Given passage:

Probability of winning a scratch lottery ticket given that 95% have been sold

[HokieBalla34]

A buddy from work and I have been debating an article we read the other day stating that it is a bad investment to play scratch lottery ticket games that have been on the market for an extended period of time (ex: hypothetical 2004 Christmas Game Scratcher). The article stated that this is due to the fact that the probability that the winning jackpot ticket has already been sold. My buddy concurs with this, but it doesn't sit well with me. I would argue that this is no worse of an investment (buying in the latter half) than if you had bought the very first ticket. Could someone please help?

We have made a few logical assumptions:
1. 95% of the tickets have already been sold
2. It is not known whether or not the winning jackpot ticket has already been sold
3. There is only one winning jackpot ticket

He states that since you are buying in the last 5% of tickets that you are making a poor investment. I counter that this could be said no matter what 5% you are in (even first 5% because the ticket is more likely to be sold in the latter 95% by that argument). I also understand that the odds of purchasing the winner are 1/n, where n represents the number of tickets created. However, I am not entirely positive (mathematically) why it would still be ok to buy in the latter 5%. Thanks in advance for any information!

 

[chroot]

Here's the deal: there are two distinct cases to consider.

1) You don't know whether or not the winning ticket has already been sold. Since the probability of winning is equal for every ticket, you have the same probability of winning whether you buy the first or the very last ticket.

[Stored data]
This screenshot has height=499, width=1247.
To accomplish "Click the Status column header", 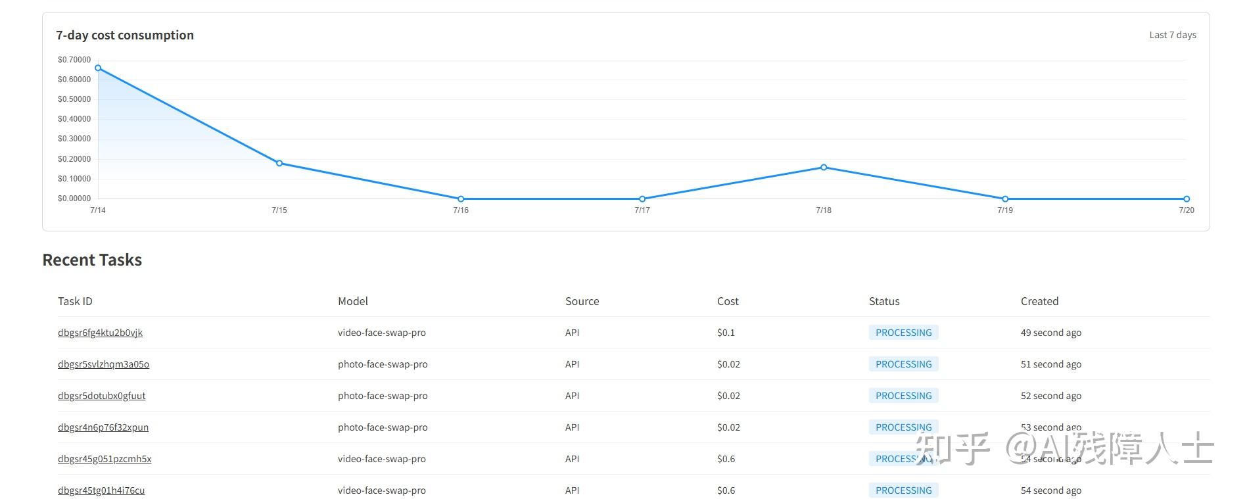I will 884,301.
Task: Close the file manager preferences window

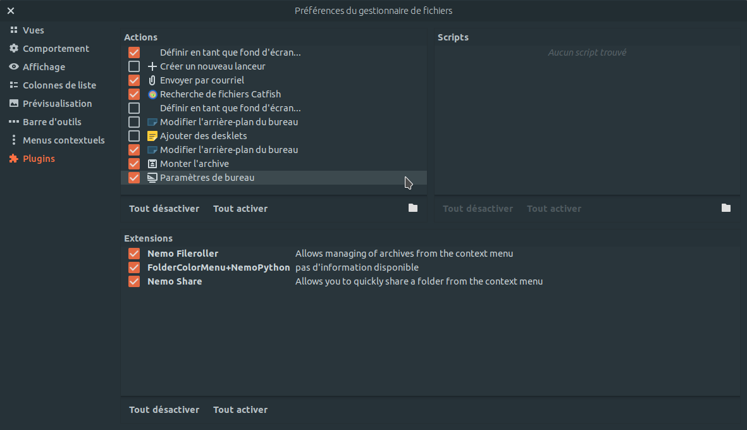Action: [x=11, y=11]
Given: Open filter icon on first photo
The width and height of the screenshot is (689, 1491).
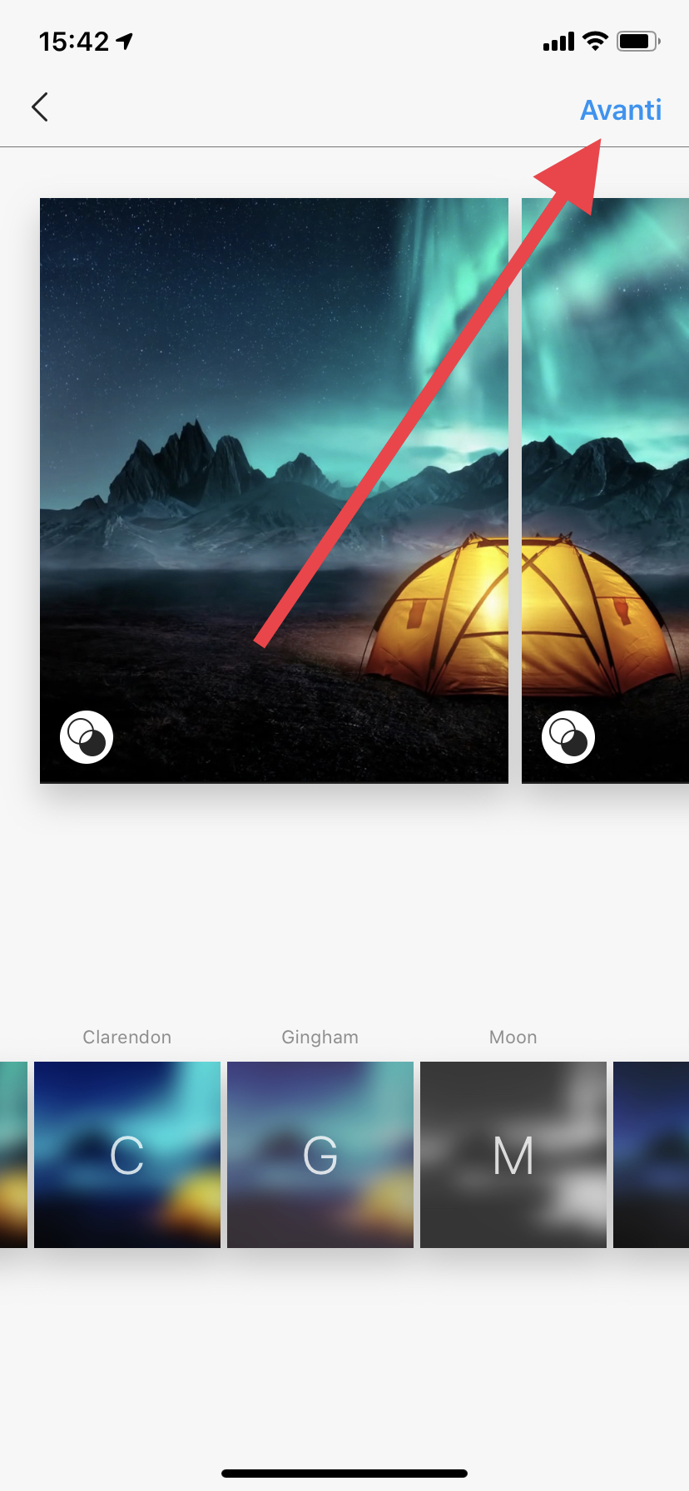Looking at the screenshot, I should pos(87,737).
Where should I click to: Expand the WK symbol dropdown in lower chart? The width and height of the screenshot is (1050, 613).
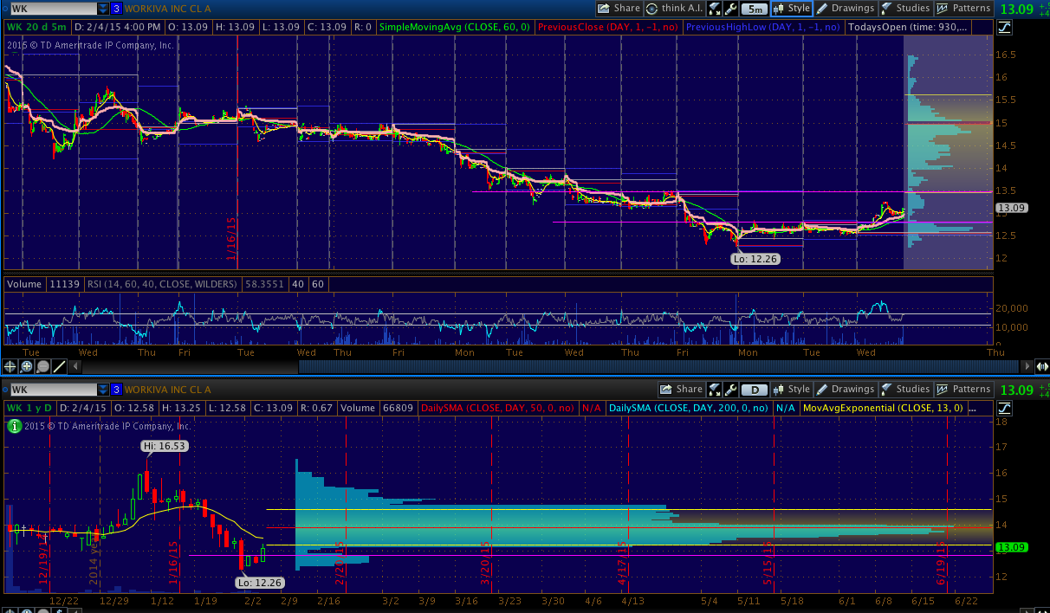click(103, 390)
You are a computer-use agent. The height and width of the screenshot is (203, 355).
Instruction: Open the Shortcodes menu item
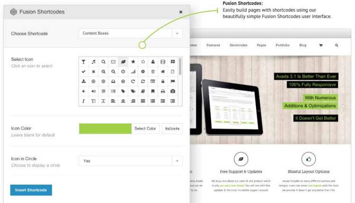click(239, 45)
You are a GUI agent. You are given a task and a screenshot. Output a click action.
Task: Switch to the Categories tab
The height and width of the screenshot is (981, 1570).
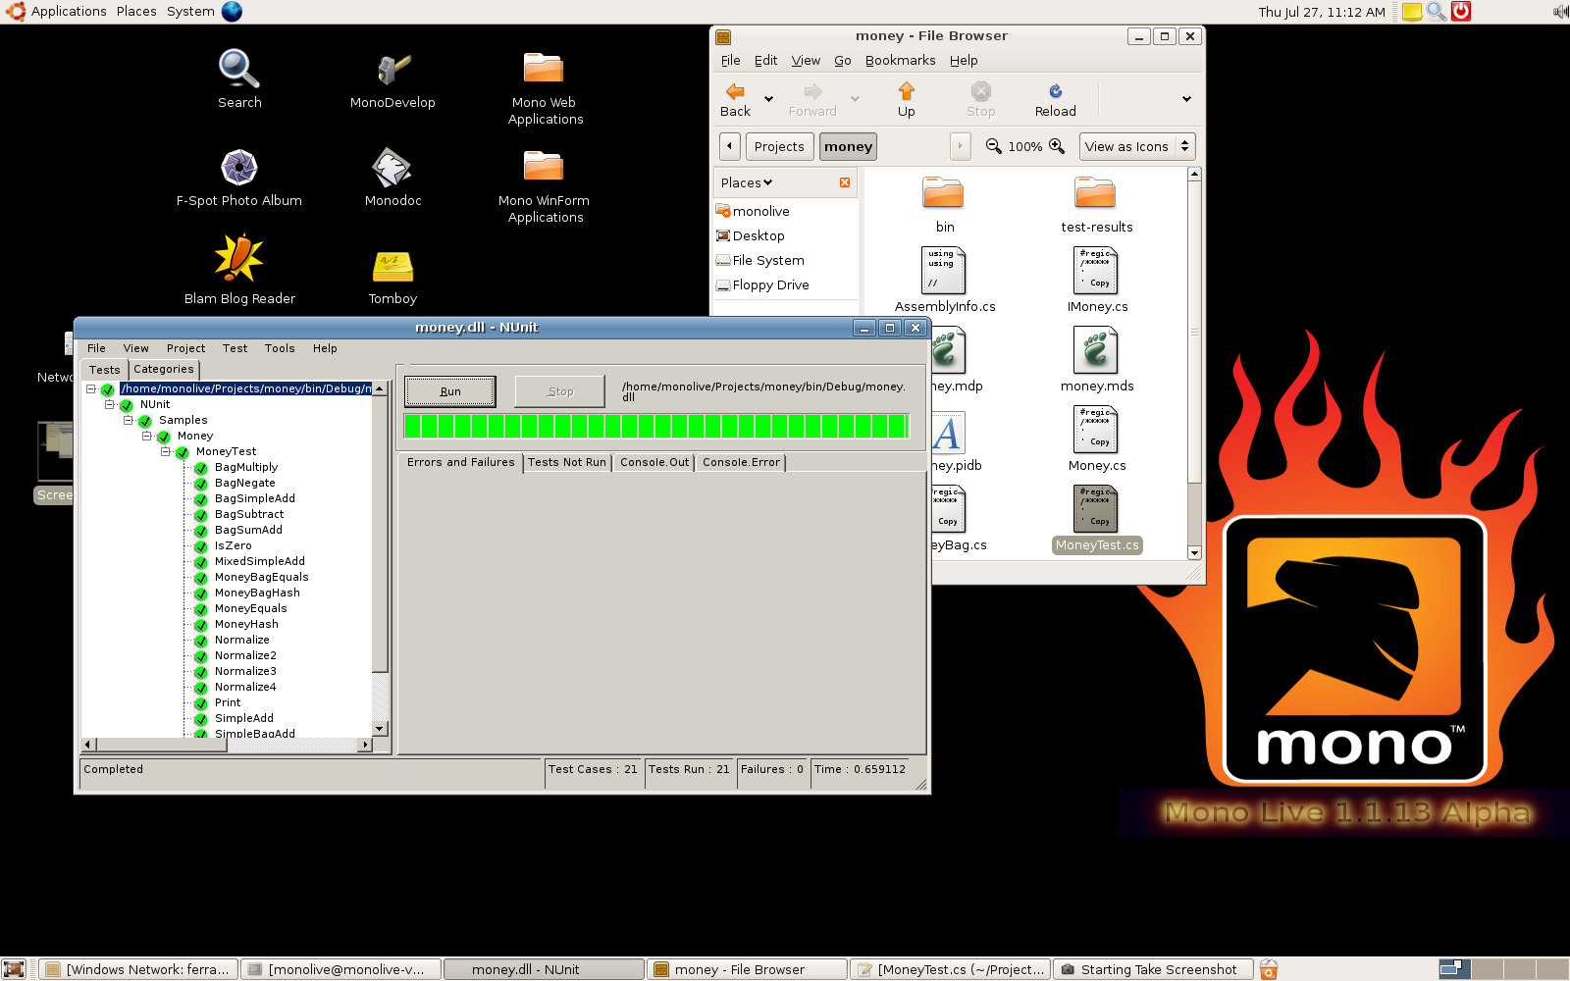tap(164, 369)
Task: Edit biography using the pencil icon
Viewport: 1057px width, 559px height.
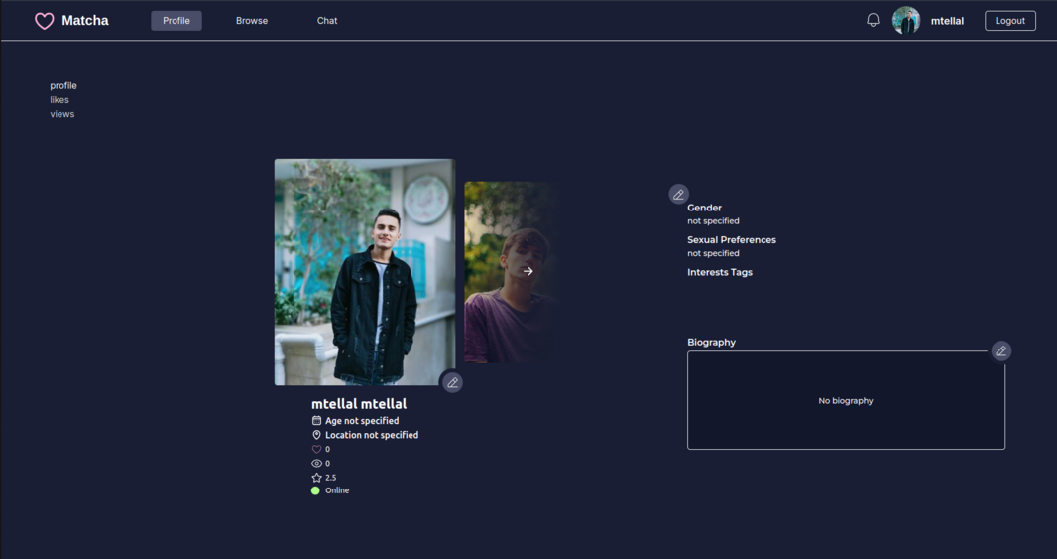Action: [1000, 351]
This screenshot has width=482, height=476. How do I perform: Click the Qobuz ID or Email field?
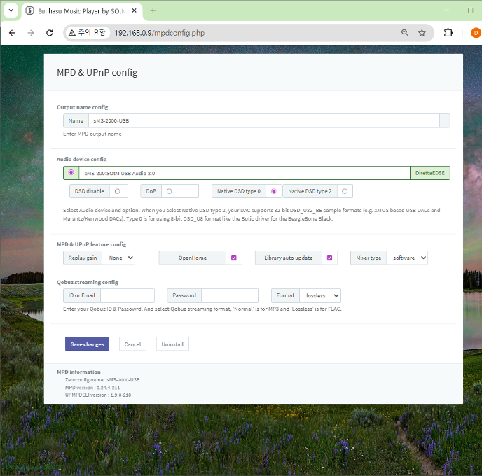coord(127,295)
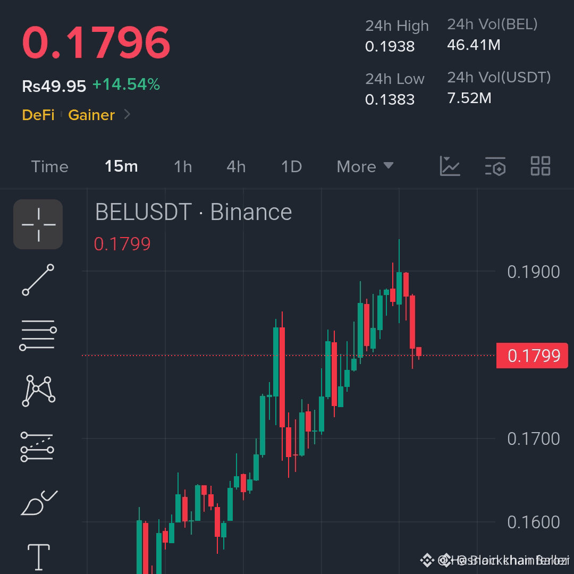This screenshot has height=574, width=574.
Task: Expand the More intervals dropdown
Action: pyautogui.click(x=365, y=166)
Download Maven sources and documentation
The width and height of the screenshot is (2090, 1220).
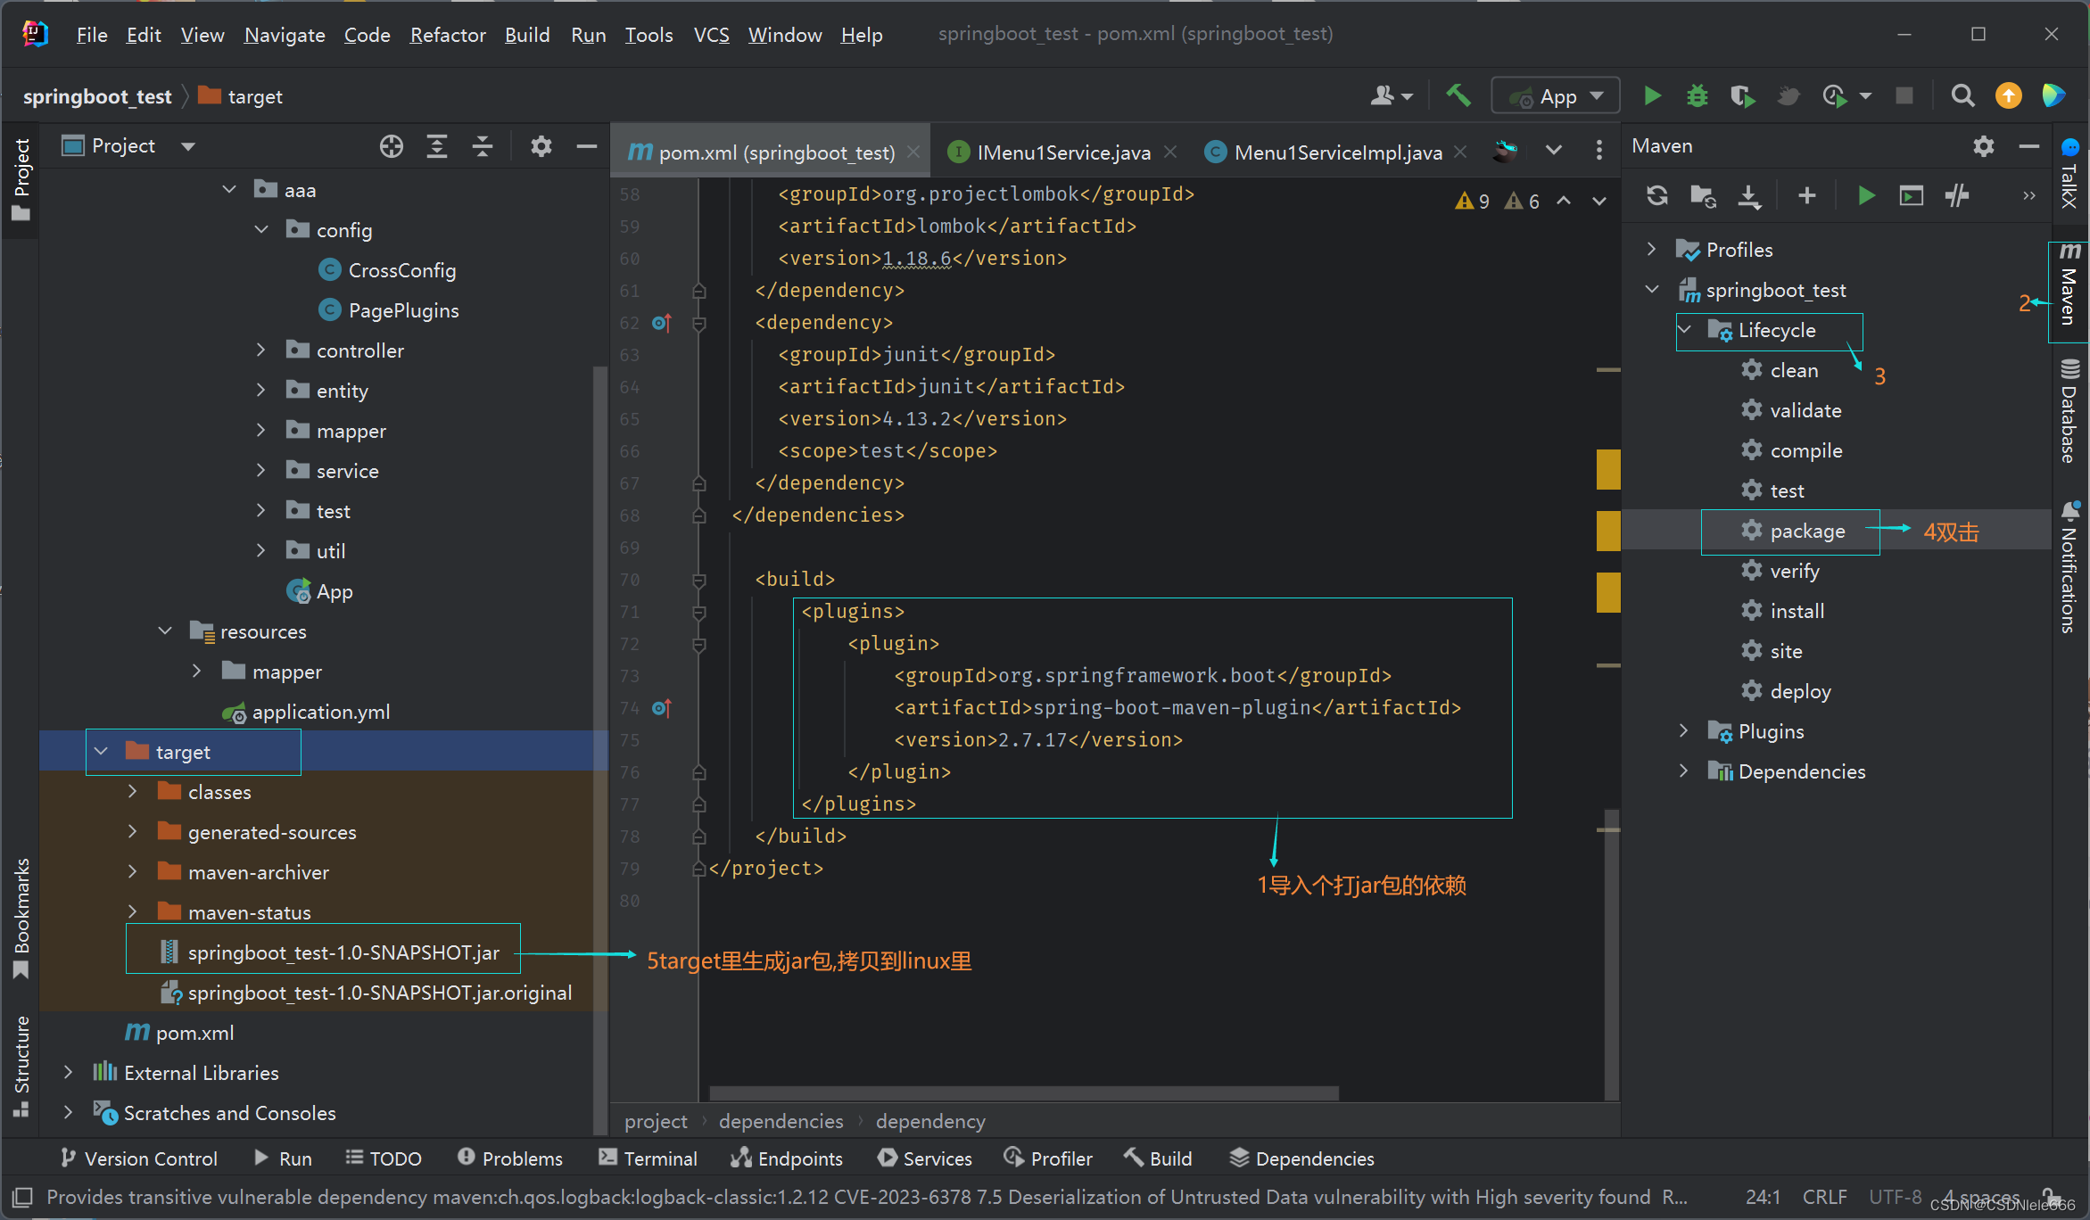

Directions:
Revise the lottery thread from the words containing "Probability of winning a" through "someone please help?", changing "buddy" to "coworker" throughout that span.

Task answer:
Probability of winning a scratch lottery ticket given that 95% have been sold

[HokieBalla34]

A coworker from work and I have been debating an article we read the other day stating that it is a bad investment to play scratch lottery ticket games that have been on the market for an extended period of time (ex: hypothetical 2004 Christmas Game Scratcher). The article stated that this is due to the fact that the probability that the winning jackpot ticket has already been sold. My coworker concurs with this, but it doesn't sit well with me. I would argue that this is no worse of an investment (buying in the latter half) than if you had bought the very first ticket. Could someone please help?